— START OF TEXT TO READ —

His strength is made perfect in our weakness. Thus his grace is manifested and magnified; he ordains his praise out of the mouths of babes and sucklings.

III. Here is the use which the apostle makes of this dispensation: He gloried in his infirmities (2 Cor. 12:9), and took pleasure in them, 2 Cor. 12:10. He does not mean his sinful infirmities (those we have reason to be ashamed of and grieved at), but he means his afflictions, his reproaches, necessities, persecutions, and distresses for Christ’s sake, 2 Cor. 12:10. And the reason of his glory and joy on account of these things was this—they were fair opportunities for Christ to manifest the power and sufficiency of his grace resting upon him, by which he had so much experience of the strength of divine grace that he could say, When I am weak, then am I strong. This is a Christian paradox: when we are weak in ourselves, then we are strong in the grace of our Lord Jesus Christ; when we see ourselves weak in ourselves, then we go out of ourselves to Christ, and are qualified to receive strength from him, and experience most of the supplies of divine strength and grace."

Tuesday, December 27, 2011

Savior Please

Well, this song is pretty self explanatory as to how I have been feeling as of late. At the beginning of last week I prayed and asked God to stir me up spiritually, awaken my tired eyes again, and give me a renewed passion for himself and for holiness. 


After a long and hard semester, I had grown accustomed to running endlessly, working through the pain, and just trying to get through time as quickly as I could. Once break started though, God began to show me that eventually, my strength will fail. Eventually all that I have trusted in with fall through. All that I have depended on will be gone. Only HE is faithful to the end, only his strength will never fail. 


I think that if I just work hard enough, I can make it through anything. "You're strong enough," I tell myself everyday. But what a lie have been preaching myself. It is only by God's faithful hand that I am able to accomplish anything- even down to the littlest detail, like breathing. 


"For by him all things were created in heaven and on earth, visible and invisible, whether thrones or dominions or rulers or authorities—all things were created through him and for him." (Colossians 1:16)


I've tried to be so tough, but by God's grace I am realizing that none of my efforts are worthwhile. I don't need to be tough- God's ever present strength is guiding me every step of the way.

— END OF TEXT TO READ —
— START OF DATA SHOWN —

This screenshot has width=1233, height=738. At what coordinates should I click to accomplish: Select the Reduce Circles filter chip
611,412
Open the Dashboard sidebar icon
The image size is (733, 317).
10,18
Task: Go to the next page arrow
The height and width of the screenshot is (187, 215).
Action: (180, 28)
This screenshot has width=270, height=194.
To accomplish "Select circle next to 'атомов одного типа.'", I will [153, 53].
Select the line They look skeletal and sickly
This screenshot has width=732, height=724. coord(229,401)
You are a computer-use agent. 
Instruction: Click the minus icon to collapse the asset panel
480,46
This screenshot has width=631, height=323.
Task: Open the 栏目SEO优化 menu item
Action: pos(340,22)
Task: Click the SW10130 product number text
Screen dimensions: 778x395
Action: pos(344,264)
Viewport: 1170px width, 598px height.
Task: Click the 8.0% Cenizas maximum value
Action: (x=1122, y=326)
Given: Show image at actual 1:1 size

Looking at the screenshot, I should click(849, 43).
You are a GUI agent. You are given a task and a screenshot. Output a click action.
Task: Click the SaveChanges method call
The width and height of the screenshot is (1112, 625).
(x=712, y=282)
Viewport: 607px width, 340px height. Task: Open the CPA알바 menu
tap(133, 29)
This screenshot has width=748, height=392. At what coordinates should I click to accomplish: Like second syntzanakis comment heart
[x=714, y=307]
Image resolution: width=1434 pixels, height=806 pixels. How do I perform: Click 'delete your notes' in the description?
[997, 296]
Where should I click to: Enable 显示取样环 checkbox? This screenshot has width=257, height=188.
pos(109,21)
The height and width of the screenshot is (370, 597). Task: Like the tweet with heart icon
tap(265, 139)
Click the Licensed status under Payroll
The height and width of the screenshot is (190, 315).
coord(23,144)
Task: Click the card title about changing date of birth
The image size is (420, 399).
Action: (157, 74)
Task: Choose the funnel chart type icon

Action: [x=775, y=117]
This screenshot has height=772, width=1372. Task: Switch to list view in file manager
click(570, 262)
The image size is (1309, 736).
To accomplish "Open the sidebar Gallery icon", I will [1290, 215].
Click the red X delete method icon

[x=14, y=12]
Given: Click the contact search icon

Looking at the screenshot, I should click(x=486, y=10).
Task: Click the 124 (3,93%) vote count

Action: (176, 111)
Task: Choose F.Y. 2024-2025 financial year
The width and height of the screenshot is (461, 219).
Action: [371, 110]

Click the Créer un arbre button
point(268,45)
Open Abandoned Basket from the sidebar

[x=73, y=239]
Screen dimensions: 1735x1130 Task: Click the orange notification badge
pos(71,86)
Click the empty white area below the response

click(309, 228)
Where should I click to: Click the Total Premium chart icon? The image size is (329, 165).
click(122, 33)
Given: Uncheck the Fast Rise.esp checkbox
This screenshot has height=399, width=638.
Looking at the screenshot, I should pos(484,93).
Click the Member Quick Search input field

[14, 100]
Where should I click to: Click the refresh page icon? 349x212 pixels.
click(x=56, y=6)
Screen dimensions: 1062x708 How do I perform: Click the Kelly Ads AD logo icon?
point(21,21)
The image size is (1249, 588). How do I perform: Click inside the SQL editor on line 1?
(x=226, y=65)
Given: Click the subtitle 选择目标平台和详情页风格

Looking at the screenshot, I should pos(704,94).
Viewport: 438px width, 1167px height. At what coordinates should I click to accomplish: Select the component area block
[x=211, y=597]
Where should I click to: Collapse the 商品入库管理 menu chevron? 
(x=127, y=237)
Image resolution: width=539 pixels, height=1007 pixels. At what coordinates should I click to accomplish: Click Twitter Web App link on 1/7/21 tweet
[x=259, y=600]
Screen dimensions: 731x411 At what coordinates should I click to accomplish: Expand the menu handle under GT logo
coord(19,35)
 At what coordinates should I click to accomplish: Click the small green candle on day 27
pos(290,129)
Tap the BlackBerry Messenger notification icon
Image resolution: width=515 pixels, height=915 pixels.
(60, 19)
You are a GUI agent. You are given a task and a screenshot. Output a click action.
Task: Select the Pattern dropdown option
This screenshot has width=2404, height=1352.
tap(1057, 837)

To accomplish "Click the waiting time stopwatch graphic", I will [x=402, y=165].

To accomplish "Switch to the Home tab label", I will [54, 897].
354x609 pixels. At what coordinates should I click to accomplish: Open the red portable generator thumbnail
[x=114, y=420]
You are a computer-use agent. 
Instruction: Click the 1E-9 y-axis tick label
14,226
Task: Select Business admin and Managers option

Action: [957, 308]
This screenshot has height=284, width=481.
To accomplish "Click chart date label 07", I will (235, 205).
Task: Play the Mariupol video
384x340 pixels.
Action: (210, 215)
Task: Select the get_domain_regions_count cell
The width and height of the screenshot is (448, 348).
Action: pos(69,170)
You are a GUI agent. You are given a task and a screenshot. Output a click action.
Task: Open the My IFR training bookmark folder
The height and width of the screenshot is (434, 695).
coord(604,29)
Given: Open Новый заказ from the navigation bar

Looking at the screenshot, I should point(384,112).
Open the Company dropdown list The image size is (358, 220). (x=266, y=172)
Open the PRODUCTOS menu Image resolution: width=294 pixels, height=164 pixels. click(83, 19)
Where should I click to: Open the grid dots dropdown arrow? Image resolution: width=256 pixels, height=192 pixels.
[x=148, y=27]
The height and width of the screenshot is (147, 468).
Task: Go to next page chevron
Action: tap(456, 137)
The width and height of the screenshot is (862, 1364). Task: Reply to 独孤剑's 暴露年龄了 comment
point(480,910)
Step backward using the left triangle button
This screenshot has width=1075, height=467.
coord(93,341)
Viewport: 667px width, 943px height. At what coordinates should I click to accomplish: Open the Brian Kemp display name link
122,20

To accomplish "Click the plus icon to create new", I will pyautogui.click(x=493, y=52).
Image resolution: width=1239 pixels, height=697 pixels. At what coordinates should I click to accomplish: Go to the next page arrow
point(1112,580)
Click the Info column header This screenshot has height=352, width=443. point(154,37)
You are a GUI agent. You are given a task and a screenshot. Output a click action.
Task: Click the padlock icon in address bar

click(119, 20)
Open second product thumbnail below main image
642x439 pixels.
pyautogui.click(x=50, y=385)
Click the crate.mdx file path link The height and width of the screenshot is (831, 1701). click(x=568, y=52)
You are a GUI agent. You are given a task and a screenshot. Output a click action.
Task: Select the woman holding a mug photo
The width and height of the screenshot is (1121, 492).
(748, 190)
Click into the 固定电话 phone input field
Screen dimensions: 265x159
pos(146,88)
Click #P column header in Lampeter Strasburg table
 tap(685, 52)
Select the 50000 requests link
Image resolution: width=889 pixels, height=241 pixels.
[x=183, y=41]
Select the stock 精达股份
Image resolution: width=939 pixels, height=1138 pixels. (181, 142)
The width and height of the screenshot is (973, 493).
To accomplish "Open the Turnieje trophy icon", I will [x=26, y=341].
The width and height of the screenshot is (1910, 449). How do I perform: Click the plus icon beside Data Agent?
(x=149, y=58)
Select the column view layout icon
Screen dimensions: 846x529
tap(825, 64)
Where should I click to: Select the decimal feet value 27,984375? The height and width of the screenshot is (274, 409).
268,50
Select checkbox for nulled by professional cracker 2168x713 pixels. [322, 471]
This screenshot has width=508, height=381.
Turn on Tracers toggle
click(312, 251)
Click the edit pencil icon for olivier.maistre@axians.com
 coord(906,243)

— END OF DATA SHOWN —

§ **JOBS**
A – Translate this sentence from the text on strength in weakness into Spanish: "At the beginning of last week I prayed and asked God to stir me up spiritually, awaken my tired eyes again, and give me a renewed passion for himself and for holiness."
B – Go on with the text on strength in weakness, picking up after its final sentence.

§ **IN RESPONSE**
A – Al comienzo de la semana pasada oré y le pedí a Dios que me avivara espiritualmente, que despertara de nuevo mis ojos cansados y que me diera una pasión renovada por él y por la santidad.

B –
Anyways, if you are reading this I would appreciate prayer and accountability. Pray that I would trust and depend on God's strength and ask me how I'm doing when you see me, if you don't mind. Watch the video and be inspired by God's pure and simple wonderfulness like I am :) 


Savior Please

Saturday, October 8, 2011

Life Is Good

Deep breath. In.... out. Phew. I made it. 


The past two weeks of my life could be described as hectic, crazy, busy, stressful, scary, emotional, and all around insane. I feel like David facing Goliath- me, such a small insignificant person out to conquer a huge problem that seems impossible. I could bore you with all the details that made these past weeks so crazy, but instead I'll just tell you a few of the many things that have happened:


-3 tests and a speech all in one week
-increased hours at work (twice as much as I normally work)
-homework and studying till 2 or 3 am every night
-three dear friends of mine going to the ER all in one week


I feel like I've been running a marathon. Life and it's business just never seems to end. Being gone from home for 12 straight hours a day is beginning to take it's toll on me. I feel tired, I have no energy, I'm emotionally drained. 


Now some may see this and think "Wow, she's at a really low point in life right now." And honestly, if it weren't for God, that statement would be absolutely 100% true. BUT, the wonderful thing is, it's not. In fact, it's the exact opposite. 


Looking at my circumstances, the world tells me  I "should" be feeling sorry for myself. I "deserve" some me-time. I "should" have a good cry and break down. 


A few weeks ago, I realized just how much I let my circumstances rule my emotions. If I didn't get enough sleep, I was grumpy. If I had a test, I was stressed. If I had a hard day at work, I was depressed. 


The Truth of the matter, though, is that God never changes. He is the same yesterday, today, and forever. My stance before Him doesn't change either- he has already forgiven me, and loves me no matter what. That fact alone should rule my emotions! My joy is found in the hope of Christ. The hope that this life is temporal and that I have an eternity in paradise to look forward to. My joy is found from remembering all that God has done for me. Remembering that Jesus DIED for me so that I could live. So am I going to live a life of anger, grumpiness and stress? Absolutely NOT!



Because of God and God alone, I have a ridiculous amount of joy and peace and hope that I just can't explain. The "peace that passes all understanding" is with me. "In [His] presence there is fullness of joy"(Psalm 16:11). "the God of hope [has filled me] with all joy and peace in believing, so that by the power of the Holy Spirit [I] may abound in hope" (Romans 15:13). "In all [my] affliction, I am overflowing with joy" (2 Corinthians 7:4).  "Though [I] have not seen him, [I] love him. Though [I] do not now see him, [I] believe in him and rejoice with joy that is inexpressible and filled with glory" (1 Peter 1:8)



I have so many blessings that I am just completely overwhelmed with thankfulness for. I have the most incredible friends in the entire world. I have a church that preaches the Word of God every Sunday and gives me so many opportunities to minister. And best of all, I have salvation. I have a relationship with the Creator of the Universe. Can it possibly get any better than that? I submit that it cannot.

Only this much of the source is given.